Few resources exist for those interested in developing their professional competence vis-a-vis ethics in forensic psychology, with the most recent text being published more than a decade ago. However, forensic psychology is changing quickly and there is a need for a current guide on ethics within the field.
The Ethical Practice of Forensic Psychology highlights the ethical standards and guidelines set forth by the American Psychological Association's (APA) Ethical Principles of Psychologists and Code of Conduct (EPPCC) and the Specialty Guidelines for Forensic Psychology (SGFP). This Casebook provides
readers with a practical review of these ethical standards and professional guidelines in the context of forensic case vignettes with corresponding commentary by leaders in the field. Concepts are presented using a best-practices model that encourages and promotes engaging in empirically supported decision-making.
This volume is distinct from all others published in this area, given its inclusion and integration of a review of the ethical standards and guidelines contained in the EPPCC and SGFP, in addition to numerous types of ethical dilemmas encountered in forensic practice, a review of the relevant empirical literature and case law/legal statutes, and commentary by experts in forensic psychology. This unique Casebook will prove useful for a broad audience including academics in forensic psychology, psychology graduate and post-doctoral students and trainees, practitioners, mental health counselors, social workers, and legal professionals.
About the Editors:
Gianni Pirelli is a Licensed Psychologist in New York and New Jersey, wherein he maintains a private practice in clinical and forensic psychology. His primary areas of research include forensic mental health assessment, firearm-related matters, and ethics and standards of practice in forensic psychology.
Robert A. Beattey is a former prosecutor and civil litigator.
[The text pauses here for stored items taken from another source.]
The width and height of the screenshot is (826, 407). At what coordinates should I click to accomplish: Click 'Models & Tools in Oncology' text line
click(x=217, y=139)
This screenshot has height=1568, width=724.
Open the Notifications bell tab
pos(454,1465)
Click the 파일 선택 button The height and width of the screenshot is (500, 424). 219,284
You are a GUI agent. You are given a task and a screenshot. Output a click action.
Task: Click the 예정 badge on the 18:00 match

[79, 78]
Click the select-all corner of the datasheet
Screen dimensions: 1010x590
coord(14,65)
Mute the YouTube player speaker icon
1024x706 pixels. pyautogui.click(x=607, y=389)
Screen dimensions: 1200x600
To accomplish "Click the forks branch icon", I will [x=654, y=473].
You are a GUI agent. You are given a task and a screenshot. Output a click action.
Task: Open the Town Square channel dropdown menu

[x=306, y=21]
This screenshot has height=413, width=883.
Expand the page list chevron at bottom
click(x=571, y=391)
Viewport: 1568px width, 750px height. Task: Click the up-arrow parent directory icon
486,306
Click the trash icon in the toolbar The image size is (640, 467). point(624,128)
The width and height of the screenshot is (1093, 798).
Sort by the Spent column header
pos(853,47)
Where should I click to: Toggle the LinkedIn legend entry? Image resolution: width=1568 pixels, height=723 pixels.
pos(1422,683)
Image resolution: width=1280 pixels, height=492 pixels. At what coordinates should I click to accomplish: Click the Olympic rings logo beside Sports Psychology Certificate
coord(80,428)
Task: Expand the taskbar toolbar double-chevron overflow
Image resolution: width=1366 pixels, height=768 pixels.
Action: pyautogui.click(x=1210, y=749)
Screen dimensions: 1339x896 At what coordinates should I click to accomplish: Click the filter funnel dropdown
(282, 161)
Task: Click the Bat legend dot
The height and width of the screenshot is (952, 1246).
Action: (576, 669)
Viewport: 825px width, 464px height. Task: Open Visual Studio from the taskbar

He is an Enhanced Chancellor's Fellow in the Psychology Ph.D. program at John Jay College of Criminal Justice and The Graduate Center, City University of New York, where he has been studying, teaching, and researching clinical and forensic psychology and neuropsychology.
Patricia A. Zapf is a Professor in the Department of Psychology at John Jay College of Criminal Justice, The City University of New York, and Director of Education and Training for Consolidated Continuing Education and Professional Training (CONCEPT). She maintains a private practice in forensic evaluation and is licensed in Alabama, Florida, Missouri, and New York.